Work required -
Scan the lines below for the string "About" and report how many lines contain it, giving only the number.

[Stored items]

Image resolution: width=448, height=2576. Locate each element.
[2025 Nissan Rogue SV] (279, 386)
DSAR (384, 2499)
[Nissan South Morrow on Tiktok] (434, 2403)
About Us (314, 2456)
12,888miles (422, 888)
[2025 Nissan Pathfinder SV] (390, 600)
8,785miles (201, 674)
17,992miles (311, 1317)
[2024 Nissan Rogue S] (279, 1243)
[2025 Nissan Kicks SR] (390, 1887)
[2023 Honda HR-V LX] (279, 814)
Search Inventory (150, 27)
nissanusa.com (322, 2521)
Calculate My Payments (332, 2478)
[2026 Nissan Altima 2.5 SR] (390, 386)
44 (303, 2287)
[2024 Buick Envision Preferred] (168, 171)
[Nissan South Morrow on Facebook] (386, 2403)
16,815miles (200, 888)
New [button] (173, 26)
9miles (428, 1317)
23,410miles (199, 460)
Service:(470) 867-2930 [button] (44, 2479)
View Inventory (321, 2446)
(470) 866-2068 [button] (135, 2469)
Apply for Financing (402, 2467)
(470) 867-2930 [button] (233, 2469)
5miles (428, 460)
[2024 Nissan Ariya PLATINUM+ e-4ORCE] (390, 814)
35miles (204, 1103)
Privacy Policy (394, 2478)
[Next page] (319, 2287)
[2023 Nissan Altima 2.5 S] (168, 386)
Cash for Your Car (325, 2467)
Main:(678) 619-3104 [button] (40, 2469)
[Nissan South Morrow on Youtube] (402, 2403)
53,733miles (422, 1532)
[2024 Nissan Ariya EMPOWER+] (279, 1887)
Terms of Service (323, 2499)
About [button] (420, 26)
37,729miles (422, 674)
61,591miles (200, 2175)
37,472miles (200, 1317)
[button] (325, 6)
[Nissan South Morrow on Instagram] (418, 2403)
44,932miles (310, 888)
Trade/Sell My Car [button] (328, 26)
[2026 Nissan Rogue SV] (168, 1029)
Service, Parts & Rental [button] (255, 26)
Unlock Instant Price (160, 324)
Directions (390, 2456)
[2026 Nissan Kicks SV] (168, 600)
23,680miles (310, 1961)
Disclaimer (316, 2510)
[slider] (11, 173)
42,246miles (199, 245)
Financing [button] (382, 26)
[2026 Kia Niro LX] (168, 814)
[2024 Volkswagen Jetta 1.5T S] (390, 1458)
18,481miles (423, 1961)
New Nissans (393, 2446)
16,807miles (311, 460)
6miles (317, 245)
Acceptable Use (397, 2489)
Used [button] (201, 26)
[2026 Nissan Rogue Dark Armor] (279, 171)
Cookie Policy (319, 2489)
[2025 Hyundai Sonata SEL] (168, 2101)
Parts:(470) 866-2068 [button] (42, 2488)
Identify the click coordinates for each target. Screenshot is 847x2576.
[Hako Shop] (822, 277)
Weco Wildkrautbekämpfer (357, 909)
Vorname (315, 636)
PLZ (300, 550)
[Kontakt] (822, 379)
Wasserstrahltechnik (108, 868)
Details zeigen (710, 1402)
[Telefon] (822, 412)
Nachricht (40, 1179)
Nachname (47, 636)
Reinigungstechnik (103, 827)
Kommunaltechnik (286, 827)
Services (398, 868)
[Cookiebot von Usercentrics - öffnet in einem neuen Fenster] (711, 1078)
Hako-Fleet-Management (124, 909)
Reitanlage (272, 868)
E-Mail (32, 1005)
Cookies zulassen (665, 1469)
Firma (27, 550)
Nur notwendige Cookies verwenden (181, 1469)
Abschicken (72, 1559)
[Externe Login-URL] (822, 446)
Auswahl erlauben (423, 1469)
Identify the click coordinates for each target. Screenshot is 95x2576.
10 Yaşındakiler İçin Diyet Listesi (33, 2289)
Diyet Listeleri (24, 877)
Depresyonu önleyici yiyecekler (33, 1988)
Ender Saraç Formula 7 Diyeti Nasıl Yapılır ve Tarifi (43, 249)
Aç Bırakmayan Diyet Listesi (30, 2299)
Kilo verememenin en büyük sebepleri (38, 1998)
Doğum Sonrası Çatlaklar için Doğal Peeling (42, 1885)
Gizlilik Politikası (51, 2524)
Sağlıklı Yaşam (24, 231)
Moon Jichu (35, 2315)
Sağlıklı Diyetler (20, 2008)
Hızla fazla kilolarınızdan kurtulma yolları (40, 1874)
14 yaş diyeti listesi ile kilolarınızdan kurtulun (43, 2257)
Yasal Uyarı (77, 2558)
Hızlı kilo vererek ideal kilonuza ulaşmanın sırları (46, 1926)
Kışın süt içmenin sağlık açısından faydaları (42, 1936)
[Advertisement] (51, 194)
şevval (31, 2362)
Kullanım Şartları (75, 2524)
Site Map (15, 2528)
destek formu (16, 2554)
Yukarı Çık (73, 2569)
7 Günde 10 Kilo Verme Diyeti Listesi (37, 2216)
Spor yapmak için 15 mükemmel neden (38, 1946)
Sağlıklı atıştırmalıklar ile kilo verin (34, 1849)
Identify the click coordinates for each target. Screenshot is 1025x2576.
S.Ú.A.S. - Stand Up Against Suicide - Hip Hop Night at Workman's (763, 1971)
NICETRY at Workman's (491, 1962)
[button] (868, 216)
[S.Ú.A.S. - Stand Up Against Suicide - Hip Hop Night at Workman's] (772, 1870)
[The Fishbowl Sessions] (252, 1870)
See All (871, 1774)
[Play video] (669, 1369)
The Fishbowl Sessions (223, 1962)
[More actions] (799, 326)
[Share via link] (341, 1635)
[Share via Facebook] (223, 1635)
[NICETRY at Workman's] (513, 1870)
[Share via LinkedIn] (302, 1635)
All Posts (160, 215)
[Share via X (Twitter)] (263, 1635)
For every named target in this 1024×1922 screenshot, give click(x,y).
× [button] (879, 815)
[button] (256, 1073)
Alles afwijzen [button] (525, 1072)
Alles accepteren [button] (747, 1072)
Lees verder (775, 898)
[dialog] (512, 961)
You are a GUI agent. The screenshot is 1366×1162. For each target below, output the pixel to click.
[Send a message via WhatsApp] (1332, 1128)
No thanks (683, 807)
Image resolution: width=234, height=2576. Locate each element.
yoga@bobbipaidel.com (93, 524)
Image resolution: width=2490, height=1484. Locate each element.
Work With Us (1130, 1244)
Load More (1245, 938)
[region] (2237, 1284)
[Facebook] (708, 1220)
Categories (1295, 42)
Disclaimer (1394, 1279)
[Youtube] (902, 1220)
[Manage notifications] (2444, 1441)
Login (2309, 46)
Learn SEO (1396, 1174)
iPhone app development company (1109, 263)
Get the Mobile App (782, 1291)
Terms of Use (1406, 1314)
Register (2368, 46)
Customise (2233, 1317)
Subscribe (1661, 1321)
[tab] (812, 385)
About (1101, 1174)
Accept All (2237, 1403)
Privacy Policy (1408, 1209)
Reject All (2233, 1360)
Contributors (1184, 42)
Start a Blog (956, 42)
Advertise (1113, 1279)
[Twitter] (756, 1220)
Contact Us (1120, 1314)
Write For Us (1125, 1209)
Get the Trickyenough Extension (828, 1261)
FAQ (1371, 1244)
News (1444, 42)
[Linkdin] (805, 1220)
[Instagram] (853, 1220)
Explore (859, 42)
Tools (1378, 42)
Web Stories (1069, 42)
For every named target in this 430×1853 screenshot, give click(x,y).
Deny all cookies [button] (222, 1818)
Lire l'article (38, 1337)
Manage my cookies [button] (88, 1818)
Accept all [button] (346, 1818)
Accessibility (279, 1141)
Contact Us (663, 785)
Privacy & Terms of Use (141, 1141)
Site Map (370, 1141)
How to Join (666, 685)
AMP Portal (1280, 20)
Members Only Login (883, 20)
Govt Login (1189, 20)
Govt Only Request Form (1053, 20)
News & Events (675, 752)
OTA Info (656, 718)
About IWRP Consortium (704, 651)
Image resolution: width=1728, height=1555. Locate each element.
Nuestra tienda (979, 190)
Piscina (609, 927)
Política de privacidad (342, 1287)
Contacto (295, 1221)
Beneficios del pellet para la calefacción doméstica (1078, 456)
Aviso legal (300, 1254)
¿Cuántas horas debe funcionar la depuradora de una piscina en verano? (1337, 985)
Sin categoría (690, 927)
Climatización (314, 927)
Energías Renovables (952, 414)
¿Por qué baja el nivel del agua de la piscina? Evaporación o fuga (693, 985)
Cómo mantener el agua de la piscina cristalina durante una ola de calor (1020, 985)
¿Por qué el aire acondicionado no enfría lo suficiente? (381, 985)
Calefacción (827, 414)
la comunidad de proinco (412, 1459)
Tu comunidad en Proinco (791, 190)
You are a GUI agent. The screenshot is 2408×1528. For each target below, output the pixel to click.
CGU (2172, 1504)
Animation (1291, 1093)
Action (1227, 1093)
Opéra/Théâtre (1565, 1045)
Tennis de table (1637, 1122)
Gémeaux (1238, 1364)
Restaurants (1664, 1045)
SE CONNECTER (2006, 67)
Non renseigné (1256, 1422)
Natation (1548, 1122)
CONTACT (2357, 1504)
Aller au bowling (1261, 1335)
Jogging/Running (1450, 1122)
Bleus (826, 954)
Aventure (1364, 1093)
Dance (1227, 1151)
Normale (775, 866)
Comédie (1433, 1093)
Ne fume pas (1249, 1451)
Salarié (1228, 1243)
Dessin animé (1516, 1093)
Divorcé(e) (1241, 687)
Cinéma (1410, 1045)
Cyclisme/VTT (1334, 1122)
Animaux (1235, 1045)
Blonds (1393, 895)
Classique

Task answer -
4